Description of the task -
Using the entries below, give the count of lines that hold "color". Say nothing besides the number.

Records supplied -
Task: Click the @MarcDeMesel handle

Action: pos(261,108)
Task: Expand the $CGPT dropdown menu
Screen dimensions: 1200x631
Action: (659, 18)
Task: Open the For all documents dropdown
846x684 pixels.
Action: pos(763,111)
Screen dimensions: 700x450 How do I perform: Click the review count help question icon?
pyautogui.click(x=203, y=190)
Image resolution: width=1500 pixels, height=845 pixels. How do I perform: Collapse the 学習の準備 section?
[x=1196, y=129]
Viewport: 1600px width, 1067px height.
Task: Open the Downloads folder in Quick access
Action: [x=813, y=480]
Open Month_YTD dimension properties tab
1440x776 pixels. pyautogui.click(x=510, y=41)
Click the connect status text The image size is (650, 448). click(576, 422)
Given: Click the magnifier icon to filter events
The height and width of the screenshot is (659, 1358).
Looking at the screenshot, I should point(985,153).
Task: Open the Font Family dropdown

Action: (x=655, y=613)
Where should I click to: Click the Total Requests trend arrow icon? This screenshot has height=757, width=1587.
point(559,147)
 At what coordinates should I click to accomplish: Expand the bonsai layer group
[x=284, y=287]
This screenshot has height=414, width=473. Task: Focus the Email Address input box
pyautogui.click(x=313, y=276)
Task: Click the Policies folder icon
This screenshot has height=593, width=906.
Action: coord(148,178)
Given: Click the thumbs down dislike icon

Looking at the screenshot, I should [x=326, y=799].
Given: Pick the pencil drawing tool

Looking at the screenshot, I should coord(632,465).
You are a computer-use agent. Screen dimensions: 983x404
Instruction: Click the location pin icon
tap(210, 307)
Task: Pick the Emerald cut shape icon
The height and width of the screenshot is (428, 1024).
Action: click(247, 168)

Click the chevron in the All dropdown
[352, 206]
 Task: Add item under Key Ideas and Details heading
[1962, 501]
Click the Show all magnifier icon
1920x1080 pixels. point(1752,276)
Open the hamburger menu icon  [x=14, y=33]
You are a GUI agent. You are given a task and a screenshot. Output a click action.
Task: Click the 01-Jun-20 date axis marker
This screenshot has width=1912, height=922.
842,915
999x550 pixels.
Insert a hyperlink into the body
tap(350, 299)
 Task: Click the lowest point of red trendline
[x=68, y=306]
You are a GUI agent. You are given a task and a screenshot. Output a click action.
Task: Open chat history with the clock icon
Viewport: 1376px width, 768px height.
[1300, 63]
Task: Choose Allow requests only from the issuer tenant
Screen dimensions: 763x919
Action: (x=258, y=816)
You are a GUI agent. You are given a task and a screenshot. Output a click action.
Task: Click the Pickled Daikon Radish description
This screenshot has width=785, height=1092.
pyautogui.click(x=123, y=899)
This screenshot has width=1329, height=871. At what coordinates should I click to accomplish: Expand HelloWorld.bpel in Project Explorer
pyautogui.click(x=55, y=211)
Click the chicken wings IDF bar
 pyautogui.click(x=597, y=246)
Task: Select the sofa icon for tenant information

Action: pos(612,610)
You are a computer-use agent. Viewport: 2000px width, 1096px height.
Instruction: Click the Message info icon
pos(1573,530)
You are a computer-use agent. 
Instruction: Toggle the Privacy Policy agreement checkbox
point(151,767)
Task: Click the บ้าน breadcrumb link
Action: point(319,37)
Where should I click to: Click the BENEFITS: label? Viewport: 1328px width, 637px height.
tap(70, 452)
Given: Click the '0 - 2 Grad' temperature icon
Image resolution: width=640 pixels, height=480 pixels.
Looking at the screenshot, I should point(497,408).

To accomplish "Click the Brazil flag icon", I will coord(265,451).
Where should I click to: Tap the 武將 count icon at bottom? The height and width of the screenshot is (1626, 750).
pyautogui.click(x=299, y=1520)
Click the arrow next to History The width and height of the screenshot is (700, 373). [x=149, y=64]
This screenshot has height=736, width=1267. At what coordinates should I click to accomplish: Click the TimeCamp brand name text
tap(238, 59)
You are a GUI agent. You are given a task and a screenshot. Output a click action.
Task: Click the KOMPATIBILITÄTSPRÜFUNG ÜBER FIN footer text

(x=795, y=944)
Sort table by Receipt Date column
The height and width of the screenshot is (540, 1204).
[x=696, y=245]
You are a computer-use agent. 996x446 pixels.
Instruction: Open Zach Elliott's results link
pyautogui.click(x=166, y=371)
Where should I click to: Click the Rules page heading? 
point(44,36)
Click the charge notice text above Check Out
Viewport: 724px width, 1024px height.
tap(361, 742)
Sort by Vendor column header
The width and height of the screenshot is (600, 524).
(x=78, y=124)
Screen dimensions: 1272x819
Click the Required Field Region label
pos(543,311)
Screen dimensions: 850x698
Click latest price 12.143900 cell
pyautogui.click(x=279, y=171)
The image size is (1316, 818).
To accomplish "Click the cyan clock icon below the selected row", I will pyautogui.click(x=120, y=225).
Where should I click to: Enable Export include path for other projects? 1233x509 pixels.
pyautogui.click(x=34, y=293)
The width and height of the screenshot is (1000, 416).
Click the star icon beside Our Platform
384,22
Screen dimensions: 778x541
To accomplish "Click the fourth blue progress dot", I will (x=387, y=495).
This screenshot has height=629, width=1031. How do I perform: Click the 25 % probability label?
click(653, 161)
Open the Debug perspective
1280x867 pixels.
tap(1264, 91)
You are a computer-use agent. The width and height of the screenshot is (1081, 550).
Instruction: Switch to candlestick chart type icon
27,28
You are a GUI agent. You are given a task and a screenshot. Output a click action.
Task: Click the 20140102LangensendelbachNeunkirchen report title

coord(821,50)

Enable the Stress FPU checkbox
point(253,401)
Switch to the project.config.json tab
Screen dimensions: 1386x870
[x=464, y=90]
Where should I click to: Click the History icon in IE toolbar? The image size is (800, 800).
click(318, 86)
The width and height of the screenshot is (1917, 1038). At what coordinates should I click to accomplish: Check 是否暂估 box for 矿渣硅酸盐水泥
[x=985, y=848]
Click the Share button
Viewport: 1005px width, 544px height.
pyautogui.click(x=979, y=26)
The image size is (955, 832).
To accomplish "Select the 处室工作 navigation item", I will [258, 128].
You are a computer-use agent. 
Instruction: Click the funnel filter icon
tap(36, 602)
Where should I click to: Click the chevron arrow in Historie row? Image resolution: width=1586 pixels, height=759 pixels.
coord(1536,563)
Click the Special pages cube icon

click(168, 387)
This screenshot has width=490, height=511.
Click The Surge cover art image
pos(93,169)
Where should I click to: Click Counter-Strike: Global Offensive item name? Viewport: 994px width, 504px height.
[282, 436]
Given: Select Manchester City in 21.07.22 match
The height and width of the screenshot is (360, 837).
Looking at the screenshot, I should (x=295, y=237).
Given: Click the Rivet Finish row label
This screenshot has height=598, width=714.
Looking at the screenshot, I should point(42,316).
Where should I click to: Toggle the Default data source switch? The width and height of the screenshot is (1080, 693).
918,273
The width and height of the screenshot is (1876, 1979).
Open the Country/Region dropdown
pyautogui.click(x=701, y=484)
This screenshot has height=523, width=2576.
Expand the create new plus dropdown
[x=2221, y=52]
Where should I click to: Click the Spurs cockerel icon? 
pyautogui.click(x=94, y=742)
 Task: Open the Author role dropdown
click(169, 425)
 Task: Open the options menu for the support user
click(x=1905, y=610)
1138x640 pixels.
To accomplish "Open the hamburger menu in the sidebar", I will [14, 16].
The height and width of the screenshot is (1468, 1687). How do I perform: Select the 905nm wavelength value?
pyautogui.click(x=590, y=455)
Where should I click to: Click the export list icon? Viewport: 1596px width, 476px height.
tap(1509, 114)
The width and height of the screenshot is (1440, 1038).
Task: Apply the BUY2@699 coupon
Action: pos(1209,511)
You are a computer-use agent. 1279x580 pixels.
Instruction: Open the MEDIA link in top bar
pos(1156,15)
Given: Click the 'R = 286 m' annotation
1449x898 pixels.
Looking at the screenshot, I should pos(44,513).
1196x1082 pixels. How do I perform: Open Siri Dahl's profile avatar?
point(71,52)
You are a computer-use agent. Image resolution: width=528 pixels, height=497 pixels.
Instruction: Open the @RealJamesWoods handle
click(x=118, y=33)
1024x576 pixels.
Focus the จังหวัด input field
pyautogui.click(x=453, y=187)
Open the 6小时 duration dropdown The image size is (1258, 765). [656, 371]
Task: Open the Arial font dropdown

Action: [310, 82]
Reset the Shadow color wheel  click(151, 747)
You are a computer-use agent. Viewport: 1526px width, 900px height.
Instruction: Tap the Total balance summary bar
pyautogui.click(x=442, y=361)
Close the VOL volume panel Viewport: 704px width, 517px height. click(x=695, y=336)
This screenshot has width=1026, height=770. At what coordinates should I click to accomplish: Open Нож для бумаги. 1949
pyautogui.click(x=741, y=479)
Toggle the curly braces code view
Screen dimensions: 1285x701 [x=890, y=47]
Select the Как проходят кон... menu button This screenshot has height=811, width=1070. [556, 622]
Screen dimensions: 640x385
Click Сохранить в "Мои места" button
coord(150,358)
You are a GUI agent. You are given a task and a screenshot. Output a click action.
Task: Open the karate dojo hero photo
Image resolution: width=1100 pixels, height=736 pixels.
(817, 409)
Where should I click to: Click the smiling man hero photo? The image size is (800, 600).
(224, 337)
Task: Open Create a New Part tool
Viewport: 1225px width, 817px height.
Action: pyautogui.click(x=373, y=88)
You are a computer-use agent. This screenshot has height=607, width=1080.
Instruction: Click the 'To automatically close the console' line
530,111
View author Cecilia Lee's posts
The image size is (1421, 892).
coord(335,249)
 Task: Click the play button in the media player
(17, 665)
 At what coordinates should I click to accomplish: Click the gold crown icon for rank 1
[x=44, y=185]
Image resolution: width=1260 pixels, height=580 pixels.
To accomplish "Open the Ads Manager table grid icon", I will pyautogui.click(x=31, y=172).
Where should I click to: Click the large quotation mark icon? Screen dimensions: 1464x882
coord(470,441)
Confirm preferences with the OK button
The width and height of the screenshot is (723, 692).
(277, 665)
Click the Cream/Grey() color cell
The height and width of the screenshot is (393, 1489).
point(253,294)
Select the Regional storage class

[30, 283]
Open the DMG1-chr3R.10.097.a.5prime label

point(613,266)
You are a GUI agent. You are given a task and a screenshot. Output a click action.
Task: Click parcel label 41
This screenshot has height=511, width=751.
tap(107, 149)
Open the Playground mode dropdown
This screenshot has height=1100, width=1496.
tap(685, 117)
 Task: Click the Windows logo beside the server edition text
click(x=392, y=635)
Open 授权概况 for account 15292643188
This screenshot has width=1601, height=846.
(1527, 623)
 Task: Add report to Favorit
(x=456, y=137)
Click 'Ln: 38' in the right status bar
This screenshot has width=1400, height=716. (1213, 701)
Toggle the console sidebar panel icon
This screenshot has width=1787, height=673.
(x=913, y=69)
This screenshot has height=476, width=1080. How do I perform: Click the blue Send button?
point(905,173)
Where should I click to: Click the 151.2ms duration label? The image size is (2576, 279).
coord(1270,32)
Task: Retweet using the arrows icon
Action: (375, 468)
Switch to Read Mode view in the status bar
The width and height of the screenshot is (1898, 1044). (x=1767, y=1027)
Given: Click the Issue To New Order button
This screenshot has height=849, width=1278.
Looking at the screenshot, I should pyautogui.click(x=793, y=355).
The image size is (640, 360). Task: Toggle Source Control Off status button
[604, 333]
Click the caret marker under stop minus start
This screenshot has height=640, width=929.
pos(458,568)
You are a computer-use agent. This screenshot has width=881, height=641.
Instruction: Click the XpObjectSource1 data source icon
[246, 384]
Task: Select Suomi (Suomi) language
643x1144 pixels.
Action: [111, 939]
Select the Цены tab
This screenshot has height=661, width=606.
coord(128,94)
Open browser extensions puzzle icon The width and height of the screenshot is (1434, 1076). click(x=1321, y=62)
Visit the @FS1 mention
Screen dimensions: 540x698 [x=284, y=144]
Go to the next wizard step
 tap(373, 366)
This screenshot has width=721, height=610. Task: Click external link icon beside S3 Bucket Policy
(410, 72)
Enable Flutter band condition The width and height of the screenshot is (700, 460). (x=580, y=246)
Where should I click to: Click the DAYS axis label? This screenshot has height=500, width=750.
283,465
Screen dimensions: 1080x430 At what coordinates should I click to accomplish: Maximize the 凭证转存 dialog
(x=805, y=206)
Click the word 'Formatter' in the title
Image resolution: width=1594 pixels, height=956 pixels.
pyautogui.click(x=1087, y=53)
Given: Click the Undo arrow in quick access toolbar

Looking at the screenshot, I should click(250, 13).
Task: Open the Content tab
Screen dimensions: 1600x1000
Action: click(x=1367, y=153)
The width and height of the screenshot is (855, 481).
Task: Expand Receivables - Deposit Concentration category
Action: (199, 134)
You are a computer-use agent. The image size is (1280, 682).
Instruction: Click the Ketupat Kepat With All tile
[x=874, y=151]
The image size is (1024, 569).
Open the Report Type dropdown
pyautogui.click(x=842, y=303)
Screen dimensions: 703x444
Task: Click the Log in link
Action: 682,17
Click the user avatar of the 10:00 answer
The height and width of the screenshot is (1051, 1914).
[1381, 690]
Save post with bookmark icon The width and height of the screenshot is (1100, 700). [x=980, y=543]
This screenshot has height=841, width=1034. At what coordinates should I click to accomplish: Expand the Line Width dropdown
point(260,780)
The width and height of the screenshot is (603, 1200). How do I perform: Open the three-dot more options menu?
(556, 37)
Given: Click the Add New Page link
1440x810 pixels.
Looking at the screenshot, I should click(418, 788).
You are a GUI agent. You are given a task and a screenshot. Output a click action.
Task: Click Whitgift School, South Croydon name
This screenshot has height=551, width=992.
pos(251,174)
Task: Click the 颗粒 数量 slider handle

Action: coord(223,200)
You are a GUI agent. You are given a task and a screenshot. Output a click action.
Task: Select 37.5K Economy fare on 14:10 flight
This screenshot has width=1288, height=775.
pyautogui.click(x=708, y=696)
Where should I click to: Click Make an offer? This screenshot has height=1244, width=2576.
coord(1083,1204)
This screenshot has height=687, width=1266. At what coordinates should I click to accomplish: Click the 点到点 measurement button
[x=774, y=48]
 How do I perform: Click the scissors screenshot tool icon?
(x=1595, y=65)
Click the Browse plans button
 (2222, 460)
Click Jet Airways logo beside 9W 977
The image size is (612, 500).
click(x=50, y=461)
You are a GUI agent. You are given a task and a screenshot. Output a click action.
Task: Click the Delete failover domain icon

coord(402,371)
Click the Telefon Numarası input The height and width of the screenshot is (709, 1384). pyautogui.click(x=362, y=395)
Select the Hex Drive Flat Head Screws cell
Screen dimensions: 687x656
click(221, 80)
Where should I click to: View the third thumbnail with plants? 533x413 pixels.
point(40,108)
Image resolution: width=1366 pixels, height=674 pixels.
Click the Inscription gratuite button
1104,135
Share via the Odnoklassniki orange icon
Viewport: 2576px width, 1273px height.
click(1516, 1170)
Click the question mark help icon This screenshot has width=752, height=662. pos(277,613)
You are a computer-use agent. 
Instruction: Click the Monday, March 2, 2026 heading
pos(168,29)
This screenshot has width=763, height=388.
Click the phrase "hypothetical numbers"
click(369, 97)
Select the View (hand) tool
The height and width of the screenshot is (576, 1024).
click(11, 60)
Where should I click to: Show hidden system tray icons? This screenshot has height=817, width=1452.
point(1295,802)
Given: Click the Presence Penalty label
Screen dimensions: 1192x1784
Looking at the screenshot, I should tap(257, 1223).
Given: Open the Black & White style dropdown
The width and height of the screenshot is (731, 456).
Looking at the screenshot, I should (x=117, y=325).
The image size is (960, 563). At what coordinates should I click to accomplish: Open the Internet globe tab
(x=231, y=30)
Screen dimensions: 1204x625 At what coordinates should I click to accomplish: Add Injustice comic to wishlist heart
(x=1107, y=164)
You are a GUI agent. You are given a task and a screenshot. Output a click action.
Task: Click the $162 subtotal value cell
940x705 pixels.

Finished task -
2